What can we know with certainty about God? Is he even knowable on an objective basis? I think the answer would have to be no, at least for the natural man. There are things that are ascertainable about God by the natural man, some reasonable suppositions can be made by the natural man, but knowing about God with any accuracy, and knowing him personally are impossible to natural man.

God has intervened in and interrupted the lives of natural men in the past, which resulted in them coming to know God. Apparently, natural man is not so bereft of what it takes so as to be totally incapable of "getting something" when spoken to or confronted by God. Abraham, who is the model for all the rest of us, certainly proves the point, as do Noah and Moses.

I don't see how we can with any verifiability know or understand how God's "brain" works. How he knows all that he knows or wills what comes to pass is beyond discovering: it's just a given, part of his nature we accept without having the capacity to understand it or plumb its depths. We can know what God tells us; really, that is all we can know about God. In that sense, his Word is sufficient to bring us into the knowledge of God, at least the knowledge he would like us to have.

What does his word say about what he knows? It tells us that God's knowledge is such that he is capable of knowing things that could have happened but did not (2 Kings 13:19, I Samuel 23:12, Matthew 11:21).

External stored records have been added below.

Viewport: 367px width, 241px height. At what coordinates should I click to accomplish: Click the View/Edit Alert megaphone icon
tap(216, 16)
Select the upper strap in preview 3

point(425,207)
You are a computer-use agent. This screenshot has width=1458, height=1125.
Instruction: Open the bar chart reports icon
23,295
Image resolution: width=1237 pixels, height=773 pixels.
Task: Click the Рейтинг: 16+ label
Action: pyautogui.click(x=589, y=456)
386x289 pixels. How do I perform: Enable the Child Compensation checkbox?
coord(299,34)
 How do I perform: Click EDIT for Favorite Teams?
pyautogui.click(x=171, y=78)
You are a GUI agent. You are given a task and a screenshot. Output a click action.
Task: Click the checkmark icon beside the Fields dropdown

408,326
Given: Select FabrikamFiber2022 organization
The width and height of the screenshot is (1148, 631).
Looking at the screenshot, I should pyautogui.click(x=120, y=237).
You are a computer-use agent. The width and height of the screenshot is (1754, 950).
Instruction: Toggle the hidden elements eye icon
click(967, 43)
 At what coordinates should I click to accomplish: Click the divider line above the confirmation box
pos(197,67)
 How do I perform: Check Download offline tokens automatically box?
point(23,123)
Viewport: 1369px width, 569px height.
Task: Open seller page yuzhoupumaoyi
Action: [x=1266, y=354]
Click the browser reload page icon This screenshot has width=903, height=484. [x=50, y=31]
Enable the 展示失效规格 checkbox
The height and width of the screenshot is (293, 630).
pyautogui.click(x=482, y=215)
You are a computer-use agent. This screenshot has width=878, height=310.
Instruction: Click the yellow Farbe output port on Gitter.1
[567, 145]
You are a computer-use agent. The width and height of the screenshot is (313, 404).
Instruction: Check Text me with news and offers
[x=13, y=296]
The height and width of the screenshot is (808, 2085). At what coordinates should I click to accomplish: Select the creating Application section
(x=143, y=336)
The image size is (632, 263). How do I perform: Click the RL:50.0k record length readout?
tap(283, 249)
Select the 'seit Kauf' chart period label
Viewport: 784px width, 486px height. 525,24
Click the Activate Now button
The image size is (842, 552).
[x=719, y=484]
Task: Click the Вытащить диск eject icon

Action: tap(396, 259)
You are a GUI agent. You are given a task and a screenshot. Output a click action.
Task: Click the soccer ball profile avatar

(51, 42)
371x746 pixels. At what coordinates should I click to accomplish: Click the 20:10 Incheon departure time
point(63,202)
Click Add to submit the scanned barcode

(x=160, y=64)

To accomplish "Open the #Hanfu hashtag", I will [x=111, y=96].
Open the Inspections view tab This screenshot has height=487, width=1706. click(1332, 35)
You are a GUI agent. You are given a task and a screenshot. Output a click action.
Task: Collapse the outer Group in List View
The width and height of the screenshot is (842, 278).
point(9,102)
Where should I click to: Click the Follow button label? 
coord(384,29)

It tells us that we are an open book to God: that our thoughts are our thoughts and not his (Jeremiah 7:31, Isaiah 55:8-9), and yet that he knows our thoughts before we think them (Psalm 139:1-6). The word says that God knows what he knows without reference to time. In short, if it can or will be known, or even could have been known, God knows it.

How can a human truly comprehend all this, or understand it sufficiently to say how it works? We're not God--we cannot do what he does nor understand what he understands. We do have his word, however, and it tells us what we can and need to know about him. We may not be able to put all the pieces of the God puzzle together, but the word is sufficient to describe all that we can know about his omniscience.